Zantedeschia (Calla Lily) History
The name Zantedeschia was first established in 1826 by Sprengel, but other commonly used names for this species such as Calla and Aroides have been used for at least 400 years.
There are two important groups in this genus.
Zantedeschia aethiopica - the winter flowering varieties such as the common white arum, Green Goddess and Z. odorata. These are characterised by shiny green leaves that do not die down in winter.
This group flowers right through winter to late spring and produces a rhizome.
Summer flowering Zantedeschia - these are made up of five original remaining species in which the leaves die completely down in winter and flower during the summer months:
It is from these five species that the full range of new colour hybrids have been developed.
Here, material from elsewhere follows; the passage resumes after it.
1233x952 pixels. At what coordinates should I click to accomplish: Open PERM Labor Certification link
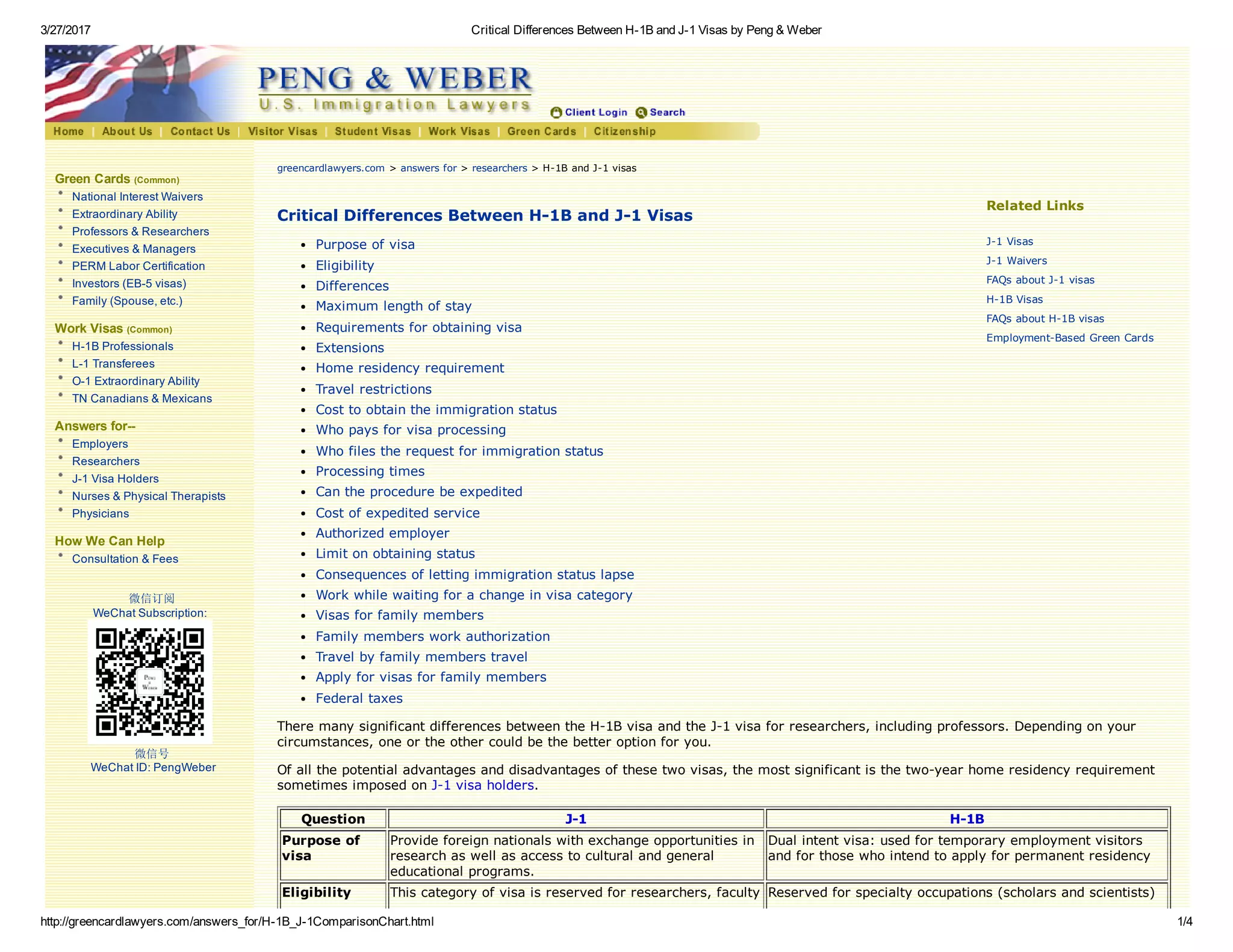click(x=138, y=266)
The tuber or bulb from this group is quite distinctly different from the rhizome of the winter flowering Z. aethiopica.
Zantedeschia (Calla Lily) Habitat
The genus Zantedeschia naturally occurs in the African continent and is most common in the Southern African States including the Cape Province, Lesotho, Natal, Orange Free State, Swaziland and Transvaal.
They are also found further North in Angola, Kenya, Malawi, Zambia, Zimbabwe and Nigeria. The natural habitat of the summer flowering varieties is a warm temperate climate with rain fall mainly occurring in the Winter.
Conversely the Z.aethiopica group is more commonly found in regions of summer rain fall, the plants often occurring in wet land areas.